Bramble had been accused of two separate misdemeanours that had allegedly taken place within a hours or each other. First, he was charged with groping a woman in a nightclub in Yarm (Teeside), before then hopping into a taxi and sexually assaulting a different woman en route home. After a club suspension and lengthy ordeal, Bramble eventually walked free from Teeside Crown Court last Wednesday.
So, with everything done and dusted, and thus commentators like ourselves having permission to analyse the matter without fear of legal ramifications - what can we learn from the affair?

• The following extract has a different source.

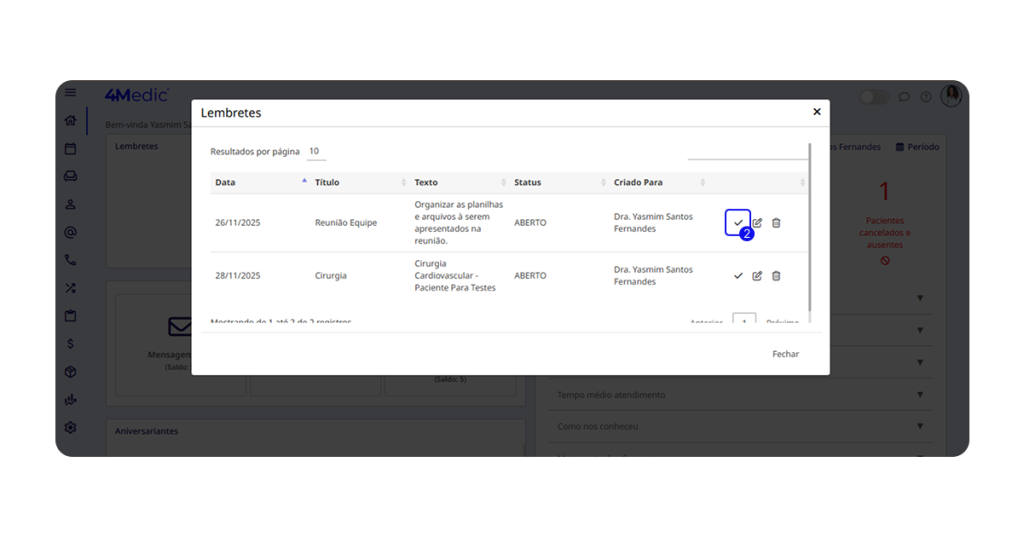Screen dimensions: 1024x537
Task: Expand the Como nos conheceu section
Action: click(920, 427)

Let us keep clear of analysing the judicial verdict. Bramble - who had always strenuously denied the idea he had done anything improper - was absolved of all wrongdoing. The jury believed his claims. Firstly, his defence that the person who groped the first woman simply wasn't him was upheld. His second defence, that activities with the second woman in the taxi were consensual from both parties, was also seen to be true.
As is the world of social media, many have seen fit to take issue with the verdicts given. Some have offered convincing ripostes - others have been much more cynical. The truth of the matter is that the legal powers-that-be have found Bramble to be blameless in this incident, thus we shall not question that.
As a result, it would appear that Sunderland should now willingly welcome their central defender back into the first-team midst. With a cloud no longer over his head, Bramble can get back to playing football on Wearside - as should always have been the case.
However, things are not quite this simple.
This, of course, is not the first time Bramble has found himself the target of such allegations. It would be ridiculous to punish him for this fact alone - he has never been found guilty of anything - but the issue at hand is that, despite knowing full well the pitfalls that lie ahead of every modern footballer, he continues to put himself in compromising situations.
No one is suggesting footballers should not be allowed to go out and enjoy themselves. They are after all, despite what some seem to think, human. But taking necessary precautions (stop sniggering) would not be difficult.
Bramble is a player in the Premier League, one of the most viewed leagues in the world. His face is emblazoned from time to time on advertising boards, in magazines, on the television in live matches - even someone with just a passing interest in football could likely recognise his face.
This makes him a target. A target for exploitation, or simply humiliation. Either way, his status demands that he keep on his guard. Bramble, unlike the vast majority in his profession, seems unable to do this.
The first suggestion would be to simply not go out drinking. As a rule, a footballer's career is limited in its timespan - there is plenty of time for Bramble to go on nights out after he finishes his playing days. This is perhaps a tad unfair, as by that age, it is likely nights out will hold no appeal.
Therefore, the sensible thing to do - if he must insist on going out - would be to ensure someone is there with him to keep him out of any potential trouble. Footballers hardly struggle to find people to surround themselves with; taking even just one friend to steer him clear of certain temptations (be they alcoholic or female) could save Bramble a whole lot of bother.
Though, if mere irresponsibility is deemed insufficient as a reason for Sunderland getting rid of Bramble, then surely the timing of the alleged incidents is. The defender was arrested in the early hours of Wednesday 28 September, less than 36 hours after his side had succumbed to a 1-2 defeat away at newly promoted Norwich City.
That defeat was a shambolic one, and had many fans rightly wondering if manager Steve Bruce had lost the dressing room. For Bramble to then go out drinking the following night is simply unprofessional. Where one would expect his teammates were tuned into a week of hard training in order to right the wrongs of a poor start to the season, Bramble's attentions were focussed upon partying and forgoing sleep.
Even if he did nothing wrong in a legal sense, Bramble's actions were entirely unacceptable from the point of view of his employers. He had hardly set the world on fire in the opening months of the season - his involvement in this whole affair didn't exactly show a willingness of his part to improve.
Titus Bramble may well have been cleared of wrongdoing by the Crown last week. Sunderland, however, should not see this as reason to welcome him back with open arms. Ignoring the fact that he is perhaps surplus to requirements anyway, his actions are not reflective of a man giving his all to the club that employs him.